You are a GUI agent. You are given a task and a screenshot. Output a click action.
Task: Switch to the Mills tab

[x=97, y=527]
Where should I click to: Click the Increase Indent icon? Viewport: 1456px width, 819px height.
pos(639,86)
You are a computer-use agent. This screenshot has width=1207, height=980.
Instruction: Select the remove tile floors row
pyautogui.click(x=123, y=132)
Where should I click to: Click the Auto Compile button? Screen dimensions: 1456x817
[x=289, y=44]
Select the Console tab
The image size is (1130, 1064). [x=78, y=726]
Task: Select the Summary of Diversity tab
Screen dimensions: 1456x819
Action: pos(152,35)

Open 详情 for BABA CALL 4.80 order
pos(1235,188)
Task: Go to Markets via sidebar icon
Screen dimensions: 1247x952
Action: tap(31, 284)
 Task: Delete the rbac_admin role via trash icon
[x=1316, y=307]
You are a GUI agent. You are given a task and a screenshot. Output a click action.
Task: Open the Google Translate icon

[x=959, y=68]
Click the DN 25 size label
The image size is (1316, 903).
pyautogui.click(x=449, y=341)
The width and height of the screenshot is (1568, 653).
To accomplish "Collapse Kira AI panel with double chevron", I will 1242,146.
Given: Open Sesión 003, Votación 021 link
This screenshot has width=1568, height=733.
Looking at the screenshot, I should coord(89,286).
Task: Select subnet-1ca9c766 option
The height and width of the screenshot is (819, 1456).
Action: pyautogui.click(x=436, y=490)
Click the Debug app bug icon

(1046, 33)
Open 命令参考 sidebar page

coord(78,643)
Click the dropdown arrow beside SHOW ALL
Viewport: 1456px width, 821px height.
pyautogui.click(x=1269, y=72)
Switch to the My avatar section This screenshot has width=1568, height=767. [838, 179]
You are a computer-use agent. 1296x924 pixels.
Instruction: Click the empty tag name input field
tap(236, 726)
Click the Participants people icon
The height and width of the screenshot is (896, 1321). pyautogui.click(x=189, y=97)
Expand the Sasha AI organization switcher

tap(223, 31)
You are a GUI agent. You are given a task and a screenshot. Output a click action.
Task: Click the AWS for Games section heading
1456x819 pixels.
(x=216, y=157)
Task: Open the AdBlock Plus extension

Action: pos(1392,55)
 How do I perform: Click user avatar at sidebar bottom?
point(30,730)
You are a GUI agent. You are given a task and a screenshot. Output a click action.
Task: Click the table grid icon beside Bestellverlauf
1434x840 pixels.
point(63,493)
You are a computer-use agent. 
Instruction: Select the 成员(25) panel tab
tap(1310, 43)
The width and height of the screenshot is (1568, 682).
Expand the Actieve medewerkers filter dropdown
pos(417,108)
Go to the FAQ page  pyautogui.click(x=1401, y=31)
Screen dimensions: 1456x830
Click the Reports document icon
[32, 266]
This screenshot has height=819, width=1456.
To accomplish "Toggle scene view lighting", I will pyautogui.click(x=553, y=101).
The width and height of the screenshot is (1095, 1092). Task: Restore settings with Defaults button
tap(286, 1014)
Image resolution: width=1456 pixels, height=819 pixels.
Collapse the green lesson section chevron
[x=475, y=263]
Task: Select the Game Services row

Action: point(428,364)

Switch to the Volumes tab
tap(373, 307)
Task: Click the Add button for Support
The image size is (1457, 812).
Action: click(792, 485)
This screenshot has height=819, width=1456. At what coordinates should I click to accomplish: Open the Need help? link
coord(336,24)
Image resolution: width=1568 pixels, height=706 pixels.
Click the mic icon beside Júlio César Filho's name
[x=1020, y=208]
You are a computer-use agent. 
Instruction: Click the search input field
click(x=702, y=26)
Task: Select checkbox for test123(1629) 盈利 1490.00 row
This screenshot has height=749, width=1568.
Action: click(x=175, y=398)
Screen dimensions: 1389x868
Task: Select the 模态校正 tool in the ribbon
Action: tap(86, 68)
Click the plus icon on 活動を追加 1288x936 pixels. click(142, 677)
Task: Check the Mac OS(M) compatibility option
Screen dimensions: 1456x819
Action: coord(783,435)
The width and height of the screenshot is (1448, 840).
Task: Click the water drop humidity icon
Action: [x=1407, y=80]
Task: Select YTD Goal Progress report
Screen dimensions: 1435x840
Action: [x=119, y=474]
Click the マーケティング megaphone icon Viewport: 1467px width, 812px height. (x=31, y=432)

#### Work task
Copy out all of the records verbatim.

#### Problem solution
You are a GUI agent. You are given a task and a screenshot. Output a click action.
Task: Switch to the Mills tab

[x=97, y=527]
Where should I click to: Click the Increase Indent icon? Viewport: 1456px width, 819px height.
pos(639,86)
You are a computer-use agent. This screenshot has width=1207, height=980.
Instruction: Select the remove tile floors row
pyautogui.click(x=123, y=132)
Where should I click to: Click the Auto Compile button? Screen dimensions: 1456x817
[x=289, y=44]
Select the Console tab
The image size is (1130, 1064). [x=78, y=726]
Task: Select the Summary of Diversity tab
Screen dimensions: 1456x819
Action: pos(152,35)

Open 详情 for BABA CALL 4.80 order
pos(1235,188)
Task: Go to Markets via sidebar icon
Screen dimensions: 1247x952
Action: tap(31, 284)
 Task: Delete the rbac_admin role via trash icon
[x=1316, y=307]
You are a GUI agent. You are given a task and a screenshot. Output a click action.
Task: Open the Google Translate icon

[x=959, y=68]
Click the DN 25 size label
The image size is (1316, 903).
pyautogui.click(x=449, y=341)
The width and height of the screenshot is (1568, 653).
To accomplish "Collapse Kira AI panel with double chevron", I will 1242,146.
Given: Open Sesión 003, Votación 021 link
This screenshot has width=1568, height=733.
Looking at the screenshot, I should coord(89,286).
Task: Select subnet-1ca9c766 option
The height and width of the screenshot is (819, 1456).
Action: pyautogui.click(x=436, y=490)
Click the Debug app bug icon

(1046, 33)
Open 命令参考 sidebar page

coord(78,643)
Click the dropdown arrow beside SHOW ALL
Viewport: 1456px width, 821px height.
pyautogui.click(x=1269, y=72)
Switch to the My avatar section This screenshot has width=1568, height=767. [838, 179]
You are a computer-use agent. 1296x924 pixels.
Instruction: Click the empty tag name input field
tap(236, 726)
Click the Participants people icon
The height and width of the screenshot is (896, 1321). pyautogui.click(x=189, y=97)
Expand the Sasha AI organization switcher

tap(223, 31)
You are a GUI agent. You are given a task and a screenshot. Output a click action.
Task: Click the AWS for Games section heading
1456x819 pixels.
(x=216, y=157)
Task: Open the AdBlock Plus extension

Action: pos(1392,55)
 How do I perform: Click user avatar at sidebar bottom?
point(30,730)
You are a GUI agent. You are given a task and a screenshot. Output a click action.
Task: Click the table grid icon beside Bestellverlauf
1434x840 pixels.
point(63,493)
You are a computer-use agent. 
Instruction: Select the 成员(25) panel tab
tap(1310, 43)
The width and height of the screenshot is (1568, 682).
Expand the Actieve medewerkers filter dropdown
pos(417,108)
Go to the FAQ page  pyautogui.click(x=1401, y=31)
Screen dimensions: 1456x830
Click the Reports document icon
[32, 266]
This screenshot has height=819, width=1456.
To accomplish "Toggle scene view lighting", I will pyautogui.click(x=553, y=101).
The width and height of the screenshot is (1095, 1092). Task: Restore settings with Defaults button
tap(286, 1014)
Image resolution: width=1456 pixels, height=819 pixels.
Collapse the green lesson section chevron
[x=475, y=263]
Task: Select the Game Services row

Action: point(428,364)

Switch to the Volumes tab
tap(373, 307)
Task: Click the Add button for Support
The image size is (1457, 812).
Action: click(792, 485)
This screenshot has height=819, width=1456. At what coordinates should I click to accomplish: Open the Need help? link
coord(336,24)
Image resolution: width=1568 pixels, height=706 pixels.
Click the mic icon beside Júlio César Filho's name
[x=1020, y=208]
You are a computer-use agent. 
Instruction: Click the search input field
click(x=702, y=26)
Task: Select checkbox for test123(1629) 盈利 1490.00 row
This screenshot has height=749, width=1568.
Action: click(x=175, y=398)
Screen dimensions: 1389x868
Task: Select the 模态校正 tool in the ribbon
Action: tap(86, 68)
Click the plus icon on 活動を追加 1288x936 pixels. click(142, 677)
Task: Check the Mac OS(M) compatibility option
Screen dimensions: 1456x819
Action: coord(783,435)
The width and height of the screenshot is (1448, 840).
Task: Click the water drop humidity icon
Action: [x=1407, y=80]
Task: Select YTD Goal Progress report
Screen dimensions: 1435x840
Action: [x=119, y=474]
Click the マーケティング megaphone icon Viewport: 1467px width, 812px height. (x=31, y=432)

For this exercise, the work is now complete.